Interior deja a Madrid sin refuerzo policial en un momento en que crece la violencia callejera

La UPR de la Policía Nacional sufre carencias de todo tipo en grupos operativos, parque móvil y en la base

La UPR (Unidad de Prevención y Reacción) de Madrid está soportando una presión operativa enorme en un contexto de aumento histórico de violencia callejera, con récords de armas blancas, reyertas, agresiones y dispositivos de máximo riesgo. Y, mientras, la actual Jefatura de la Unidad mantiene una deriva que está debilitando la capacidad operativa de una de las unidades más importantes de seguridad ciudadana de esta región.

La Unidad, según fuentes de la Confederación Españaola de Policía (CEP) necesita un mínimo de 60 furgonetas para sus doce grupos operativos y ahora mismo dispone solo de 44. Eso supone un 27% de déficit. «Y no hablamos de comodidad: hablamos de que si faltan vehículos, un grupo puede llegar tarde o llegar peor, y si los que hay están en mal estado, directamente pueden no llegar. Y en una reyerta con armas blancas, llegar tarde o no llegar, puede costar vidas», agregan.

La mayor parte de los vehículos están envejecidos, deteriorados y sometidos a un uso intensivo. «La UPR no puede seguir funcionando con un parque móvil incompleto, desgastado o en condiciones que reducen la capacidad operativa. La mala gestión de los medios no la paga un despacho: la paga el policía en la calle y la paga el ciudadano que espera una respuesta rápida».

A esto se suma una situación inadmisible en la propia base. Por un error administrativo en la renovación del contrato de mantenimiento se dejó fuera la jardinería y, tras meses sin ese servicio, se han producido al menos dos episodios de caída de árboles o ramas sobre vehículos particulares de policías y sobre tejados de vestuarios y dependencias policiales. No ha muerto nadie por pura suerte.

«Cuando un árbol cae sobre coches de compañeros o sobre zonas utilizadas diariamente por policías, ya no estamos ante una anécdota de mantenimiento. Estamos ante un fallo claro de prevención de riesgos laborales. Si ni siquiera se garantiza la seguridad dentro de la base, difícilmente se puede exigir a los policías que salgan a garantizar la seguridad de todos los demás».
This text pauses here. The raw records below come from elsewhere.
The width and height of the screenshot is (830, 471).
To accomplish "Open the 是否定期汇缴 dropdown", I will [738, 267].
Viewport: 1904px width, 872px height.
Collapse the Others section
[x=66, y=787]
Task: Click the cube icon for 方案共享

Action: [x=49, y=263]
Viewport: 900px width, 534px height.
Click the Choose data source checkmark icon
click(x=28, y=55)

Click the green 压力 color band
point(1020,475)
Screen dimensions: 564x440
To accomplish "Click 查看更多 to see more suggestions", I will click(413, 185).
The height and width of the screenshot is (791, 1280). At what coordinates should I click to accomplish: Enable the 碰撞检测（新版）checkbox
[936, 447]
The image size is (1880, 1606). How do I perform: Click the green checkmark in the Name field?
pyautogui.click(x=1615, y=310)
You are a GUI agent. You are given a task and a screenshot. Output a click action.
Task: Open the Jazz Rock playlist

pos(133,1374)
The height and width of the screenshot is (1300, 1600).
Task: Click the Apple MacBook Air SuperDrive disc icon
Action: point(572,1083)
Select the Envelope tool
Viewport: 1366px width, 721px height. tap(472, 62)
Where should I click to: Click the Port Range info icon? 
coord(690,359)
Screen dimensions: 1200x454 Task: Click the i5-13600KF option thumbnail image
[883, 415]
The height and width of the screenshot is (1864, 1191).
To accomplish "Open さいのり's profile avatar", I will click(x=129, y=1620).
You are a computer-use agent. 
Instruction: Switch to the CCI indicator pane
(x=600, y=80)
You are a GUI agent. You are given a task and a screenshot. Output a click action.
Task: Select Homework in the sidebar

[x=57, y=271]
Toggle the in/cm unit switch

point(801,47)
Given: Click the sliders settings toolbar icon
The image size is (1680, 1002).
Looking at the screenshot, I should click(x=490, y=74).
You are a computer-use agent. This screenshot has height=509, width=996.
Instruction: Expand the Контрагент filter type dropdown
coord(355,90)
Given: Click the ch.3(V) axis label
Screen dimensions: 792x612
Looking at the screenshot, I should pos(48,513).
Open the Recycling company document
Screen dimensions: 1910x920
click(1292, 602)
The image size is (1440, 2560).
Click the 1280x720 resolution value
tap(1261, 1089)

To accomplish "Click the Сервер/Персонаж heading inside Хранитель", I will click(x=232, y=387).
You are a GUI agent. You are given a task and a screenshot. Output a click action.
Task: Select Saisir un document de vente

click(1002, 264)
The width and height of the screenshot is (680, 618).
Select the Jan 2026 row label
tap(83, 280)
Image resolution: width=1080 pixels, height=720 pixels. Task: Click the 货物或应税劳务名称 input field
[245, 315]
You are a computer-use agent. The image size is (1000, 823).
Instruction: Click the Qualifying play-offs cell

Y el tercer gran problema es la jornada laboral. El turno actual no respeta los descansos mínimos legalmente establecidos ni consta en ningún acta. «Se imaginan que su jornada fuese así? Eso genera inseguridad jurídica y, sobre todo, riesgo operativo: compañeros afrontando intervenciones de máximo riesgo sin las condiciones psicofísicas mínimas que exige un servicio policial serio, subrayan.

El resumen es claro: vehículos insuficientes y desfasados, instalaciones inseguras y turnos que impiden el descanso legal mínimo. Tres problemas distintos, un responsable y una misma consecuencia: más riesgo para los policías y peor seguridad para los madrileños.No se puede exigir a los policías que entren los primeros en las intervenciones más peligrosas mientras la propia Jefatura es incapaz de garantizar vehículos suficientes, descansos legales o una base segura.

«La UPR de Madrid no necesita arengas ni relatos internos de éxito. Necesita gestión, liderazgo y responsabilidad. Porque cuando falla la gestión en una unidad táctica, el riesgo no se queda dentro de la base: sale a la calle y lo sufren los ciudadanos», concluyen.